## [Task requirements]
Reproduce the material below as a numbered list, starting at the line containing "I will coord(499,232)." and ending after the line containing "Toggle the first". Omit blank lines and include nothing outside that range.

## [Records for the exercise]
━━━━━━━━━━━━━━━━
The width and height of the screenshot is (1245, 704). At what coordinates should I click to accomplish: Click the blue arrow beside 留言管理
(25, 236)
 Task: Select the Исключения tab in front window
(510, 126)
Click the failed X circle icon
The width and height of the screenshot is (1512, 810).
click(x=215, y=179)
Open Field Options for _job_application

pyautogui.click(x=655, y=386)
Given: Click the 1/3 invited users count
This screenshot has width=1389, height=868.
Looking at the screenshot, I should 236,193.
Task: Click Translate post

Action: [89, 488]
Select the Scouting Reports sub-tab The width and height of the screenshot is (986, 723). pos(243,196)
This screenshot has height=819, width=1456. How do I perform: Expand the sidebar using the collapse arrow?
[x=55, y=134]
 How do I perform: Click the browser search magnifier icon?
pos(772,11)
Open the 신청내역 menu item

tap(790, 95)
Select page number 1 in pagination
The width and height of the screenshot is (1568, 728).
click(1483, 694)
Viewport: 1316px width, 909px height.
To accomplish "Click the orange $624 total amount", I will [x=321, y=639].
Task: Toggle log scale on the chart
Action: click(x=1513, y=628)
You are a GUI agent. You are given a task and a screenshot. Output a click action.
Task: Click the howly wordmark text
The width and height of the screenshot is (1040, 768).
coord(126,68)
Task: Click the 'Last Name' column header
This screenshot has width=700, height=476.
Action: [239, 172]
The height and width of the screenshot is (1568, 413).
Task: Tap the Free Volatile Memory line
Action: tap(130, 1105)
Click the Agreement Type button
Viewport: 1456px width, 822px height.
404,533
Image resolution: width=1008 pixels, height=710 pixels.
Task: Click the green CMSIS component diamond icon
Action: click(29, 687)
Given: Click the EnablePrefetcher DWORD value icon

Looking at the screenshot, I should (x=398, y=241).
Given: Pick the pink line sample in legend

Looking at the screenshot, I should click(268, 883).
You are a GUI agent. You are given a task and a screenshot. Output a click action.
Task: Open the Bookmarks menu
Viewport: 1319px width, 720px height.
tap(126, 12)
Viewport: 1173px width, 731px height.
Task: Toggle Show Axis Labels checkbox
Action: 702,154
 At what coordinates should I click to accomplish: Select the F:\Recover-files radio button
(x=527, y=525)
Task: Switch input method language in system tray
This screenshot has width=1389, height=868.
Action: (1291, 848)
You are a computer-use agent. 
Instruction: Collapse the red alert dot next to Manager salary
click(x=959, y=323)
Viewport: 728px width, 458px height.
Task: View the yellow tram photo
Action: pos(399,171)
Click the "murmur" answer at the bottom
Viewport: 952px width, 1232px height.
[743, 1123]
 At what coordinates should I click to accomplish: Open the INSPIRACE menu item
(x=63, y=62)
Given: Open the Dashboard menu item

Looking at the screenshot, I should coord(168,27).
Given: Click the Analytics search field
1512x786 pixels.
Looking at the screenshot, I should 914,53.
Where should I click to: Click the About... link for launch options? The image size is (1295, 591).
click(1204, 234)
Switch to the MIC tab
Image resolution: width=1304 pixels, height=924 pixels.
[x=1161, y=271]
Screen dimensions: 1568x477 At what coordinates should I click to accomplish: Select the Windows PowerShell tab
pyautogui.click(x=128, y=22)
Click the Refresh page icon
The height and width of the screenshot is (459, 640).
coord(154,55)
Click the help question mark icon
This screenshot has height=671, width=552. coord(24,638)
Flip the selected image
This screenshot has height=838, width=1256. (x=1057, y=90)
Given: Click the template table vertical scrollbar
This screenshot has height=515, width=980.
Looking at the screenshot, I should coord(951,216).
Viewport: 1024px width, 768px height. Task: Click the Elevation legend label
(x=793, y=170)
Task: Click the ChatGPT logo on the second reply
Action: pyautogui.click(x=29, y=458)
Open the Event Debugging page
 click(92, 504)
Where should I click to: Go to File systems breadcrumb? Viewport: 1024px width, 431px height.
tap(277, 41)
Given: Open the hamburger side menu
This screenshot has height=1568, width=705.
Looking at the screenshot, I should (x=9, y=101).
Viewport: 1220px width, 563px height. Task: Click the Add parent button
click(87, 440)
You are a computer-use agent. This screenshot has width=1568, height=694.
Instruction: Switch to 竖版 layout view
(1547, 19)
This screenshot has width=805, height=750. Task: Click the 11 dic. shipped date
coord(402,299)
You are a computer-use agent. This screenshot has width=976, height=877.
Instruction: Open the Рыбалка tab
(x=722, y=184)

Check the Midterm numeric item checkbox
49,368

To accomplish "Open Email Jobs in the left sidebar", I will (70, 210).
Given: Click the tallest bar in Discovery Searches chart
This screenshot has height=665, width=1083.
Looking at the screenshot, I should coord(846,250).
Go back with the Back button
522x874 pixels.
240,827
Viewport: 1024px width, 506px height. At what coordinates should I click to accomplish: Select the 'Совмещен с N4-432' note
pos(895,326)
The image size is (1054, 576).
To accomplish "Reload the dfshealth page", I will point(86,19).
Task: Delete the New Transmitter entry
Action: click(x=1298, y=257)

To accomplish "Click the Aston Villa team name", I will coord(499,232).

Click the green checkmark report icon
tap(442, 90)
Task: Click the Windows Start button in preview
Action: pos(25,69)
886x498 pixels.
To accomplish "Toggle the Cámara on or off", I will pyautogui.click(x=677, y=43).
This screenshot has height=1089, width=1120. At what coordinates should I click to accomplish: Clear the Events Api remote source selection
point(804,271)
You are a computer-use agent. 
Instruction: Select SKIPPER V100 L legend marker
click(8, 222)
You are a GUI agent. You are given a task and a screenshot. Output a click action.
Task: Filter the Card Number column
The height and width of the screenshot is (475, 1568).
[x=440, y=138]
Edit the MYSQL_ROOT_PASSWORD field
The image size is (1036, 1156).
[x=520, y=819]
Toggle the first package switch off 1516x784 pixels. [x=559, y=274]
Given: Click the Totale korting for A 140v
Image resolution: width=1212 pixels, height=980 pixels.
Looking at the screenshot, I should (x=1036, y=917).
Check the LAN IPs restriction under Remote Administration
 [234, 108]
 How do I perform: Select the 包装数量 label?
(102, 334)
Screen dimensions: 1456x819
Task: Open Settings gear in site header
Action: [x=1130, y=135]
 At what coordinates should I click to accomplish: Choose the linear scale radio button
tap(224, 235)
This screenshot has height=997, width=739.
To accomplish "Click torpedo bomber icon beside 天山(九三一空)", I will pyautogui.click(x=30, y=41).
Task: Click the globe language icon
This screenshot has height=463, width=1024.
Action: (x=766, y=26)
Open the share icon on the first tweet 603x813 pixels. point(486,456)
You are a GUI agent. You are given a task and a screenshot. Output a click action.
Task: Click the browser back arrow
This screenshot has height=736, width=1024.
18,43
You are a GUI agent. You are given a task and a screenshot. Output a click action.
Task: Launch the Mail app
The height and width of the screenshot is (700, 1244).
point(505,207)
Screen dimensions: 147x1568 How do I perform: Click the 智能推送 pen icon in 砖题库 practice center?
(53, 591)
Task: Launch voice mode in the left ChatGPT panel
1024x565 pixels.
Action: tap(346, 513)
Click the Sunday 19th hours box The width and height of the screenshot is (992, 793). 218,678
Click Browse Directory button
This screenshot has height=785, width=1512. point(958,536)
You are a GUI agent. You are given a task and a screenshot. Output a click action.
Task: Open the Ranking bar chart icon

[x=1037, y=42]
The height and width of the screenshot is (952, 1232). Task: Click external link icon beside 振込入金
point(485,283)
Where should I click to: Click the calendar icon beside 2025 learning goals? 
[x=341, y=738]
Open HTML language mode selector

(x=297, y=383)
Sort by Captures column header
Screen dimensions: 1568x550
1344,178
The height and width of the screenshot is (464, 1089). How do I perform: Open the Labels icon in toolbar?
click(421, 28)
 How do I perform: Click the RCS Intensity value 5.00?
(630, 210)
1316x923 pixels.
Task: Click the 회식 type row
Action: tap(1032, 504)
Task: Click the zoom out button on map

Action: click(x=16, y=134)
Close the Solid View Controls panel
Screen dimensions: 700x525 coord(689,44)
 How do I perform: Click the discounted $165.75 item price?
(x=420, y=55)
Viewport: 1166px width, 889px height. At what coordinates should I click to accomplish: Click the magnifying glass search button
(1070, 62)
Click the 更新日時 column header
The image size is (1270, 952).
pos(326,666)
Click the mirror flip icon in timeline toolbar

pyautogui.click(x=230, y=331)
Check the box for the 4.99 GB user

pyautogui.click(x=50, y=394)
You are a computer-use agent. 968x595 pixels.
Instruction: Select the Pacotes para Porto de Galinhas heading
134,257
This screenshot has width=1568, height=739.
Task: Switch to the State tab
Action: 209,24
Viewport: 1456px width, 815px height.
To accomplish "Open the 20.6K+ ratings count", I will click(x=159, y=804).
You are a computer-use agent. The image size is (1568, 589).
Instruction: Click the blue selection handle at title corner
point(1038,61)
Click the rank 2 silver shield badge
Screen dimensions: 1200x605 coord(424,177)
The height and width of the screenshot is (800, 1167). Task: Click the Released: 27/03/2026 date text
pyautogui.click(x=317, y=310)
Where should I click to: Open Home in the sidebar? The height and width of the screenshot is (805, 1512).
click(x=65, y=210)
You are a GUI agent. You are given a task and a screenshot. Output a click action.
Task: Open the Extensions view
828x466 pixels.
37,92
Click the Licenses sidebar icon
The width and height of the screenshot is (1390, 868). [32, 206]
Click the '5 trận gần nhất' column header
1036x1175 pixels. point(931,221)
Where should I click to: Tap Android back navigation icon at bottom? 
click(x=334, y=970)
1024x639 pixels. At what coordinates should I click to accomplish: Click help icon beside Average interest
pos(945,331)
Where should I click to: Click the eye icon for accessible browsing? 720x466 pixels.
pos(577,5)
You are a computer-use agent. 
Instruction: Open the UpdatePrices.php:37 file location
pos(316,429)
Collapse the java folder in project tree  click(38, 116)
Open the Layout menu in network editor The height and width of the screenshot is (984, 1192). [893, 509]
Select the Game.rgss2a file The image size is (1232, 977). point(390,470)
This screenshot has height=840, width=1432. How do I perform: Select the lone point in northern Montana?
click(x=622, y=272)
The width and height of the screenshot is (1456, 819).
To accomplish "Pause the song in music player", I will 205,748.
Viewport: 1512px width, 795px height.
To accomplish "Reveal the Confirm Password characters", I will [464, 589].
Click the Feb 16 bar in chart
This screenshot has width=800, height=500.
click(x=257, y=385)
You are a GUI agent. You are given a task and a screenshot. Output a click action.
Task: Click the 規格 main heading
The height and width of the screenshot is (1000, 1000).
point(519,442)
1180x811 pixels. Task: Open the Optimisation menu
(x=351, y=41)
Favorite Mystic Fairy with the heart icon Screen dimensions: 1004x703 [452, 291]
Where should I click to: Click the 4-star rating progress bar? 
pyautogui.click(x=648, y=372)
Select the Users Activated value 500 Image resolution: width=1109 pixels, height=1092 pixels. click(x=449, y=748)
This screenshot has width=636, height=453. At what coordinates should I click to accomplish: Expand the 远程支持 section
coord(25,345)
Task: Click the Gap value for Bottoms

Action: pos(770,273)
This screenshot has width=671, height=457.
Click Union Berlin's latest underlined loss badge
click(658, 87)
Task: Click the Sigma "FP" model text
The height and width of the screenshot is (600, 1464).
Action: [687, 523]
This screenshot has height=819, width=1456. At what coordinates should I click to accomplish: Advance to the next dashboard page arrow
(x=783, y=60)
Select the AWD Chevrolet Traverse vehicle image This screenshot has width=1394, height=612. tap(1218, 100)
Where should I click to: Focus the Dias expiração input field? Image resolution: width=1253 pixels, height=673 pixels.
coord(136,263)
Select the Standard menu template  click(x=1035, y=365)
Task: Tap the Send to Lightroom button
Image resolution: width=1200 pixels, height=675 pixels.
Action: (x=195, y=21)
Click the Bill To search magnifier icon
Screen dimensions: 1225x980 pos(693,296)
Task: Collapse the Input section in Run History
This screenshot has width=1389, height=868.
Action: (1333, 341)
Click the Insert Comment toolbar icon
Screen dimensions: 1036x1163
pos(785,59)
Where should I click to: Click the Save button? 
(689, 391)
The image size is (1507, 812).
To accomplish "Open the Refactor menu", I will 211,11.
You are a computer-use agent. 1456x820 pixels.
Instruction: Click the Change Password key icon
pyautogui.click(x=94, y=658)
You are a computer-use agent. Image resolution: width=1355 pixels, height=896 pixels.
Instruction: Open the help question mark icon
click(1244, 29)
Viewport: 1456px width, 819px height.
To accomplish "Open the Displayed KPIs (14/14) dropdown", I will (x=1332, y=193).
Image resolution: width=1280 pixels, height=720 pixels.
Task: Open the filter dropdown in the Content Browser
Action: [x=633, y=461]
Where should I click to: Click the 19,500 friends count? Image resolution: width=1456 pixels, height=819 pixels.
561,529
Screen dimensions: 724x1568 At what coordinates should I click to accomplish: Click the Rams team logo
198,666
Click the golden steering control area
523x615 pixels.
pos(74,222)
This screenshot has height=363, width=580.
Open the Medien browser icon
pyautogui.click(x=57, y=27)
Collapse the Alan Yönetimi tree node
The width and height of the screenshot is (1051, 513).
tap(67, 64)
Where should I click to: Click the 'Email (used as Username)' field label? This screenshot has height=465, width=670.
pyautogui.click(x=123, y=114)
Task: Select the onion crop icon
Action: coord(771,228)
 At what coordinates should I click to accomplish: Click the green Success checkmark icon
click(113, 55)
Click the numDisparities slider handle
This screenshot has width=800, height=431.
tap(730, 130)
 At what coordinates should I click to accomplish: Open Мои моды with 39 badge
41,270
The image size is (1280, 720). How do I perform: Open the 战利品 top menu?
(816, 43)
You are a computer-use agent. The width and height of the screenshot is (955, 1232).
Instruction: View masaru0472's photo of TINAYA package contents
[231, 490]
━━━━━━━━━━━━━━━━
## [Answer to this problem]
1. To accomplish "Click the Aston Villa team name", I will coord(499,232).
2. Click the green checkmark report icon
3. tap(442, 90)
4. Task: Click the Windows Start button in preview
5. Action: pos(25,69)
6. 886x498 pixels.
7. To accomplish "Toggle the Cámara on or off", I will pyautogui.click(x=677, y=43).
8. This screenshot has height=1089, width=1120. At what coordinates should I click to accomplish: Clear the Events Api remote source selection
9. point(804,271)
10. You are a computer-use agent. 
11. Instruction: Select SKIPPER V100 L legend marker
12. click(8, 222)
13. You are a GUI agent. You are given a task and a screenshot. Output a click action.
14. Task: Filter the Card Number column
15. The height and width of the screenshot is (475, 1568).
16. [x=440, y=138]
17. Edit the MYSQL_ROOT_PASSWORD field
18. The image size is (1036, 1156).
19. [x=520, y=819]
20. Toggle the first package switch off 1516x784 pixels. [x=559, y=274]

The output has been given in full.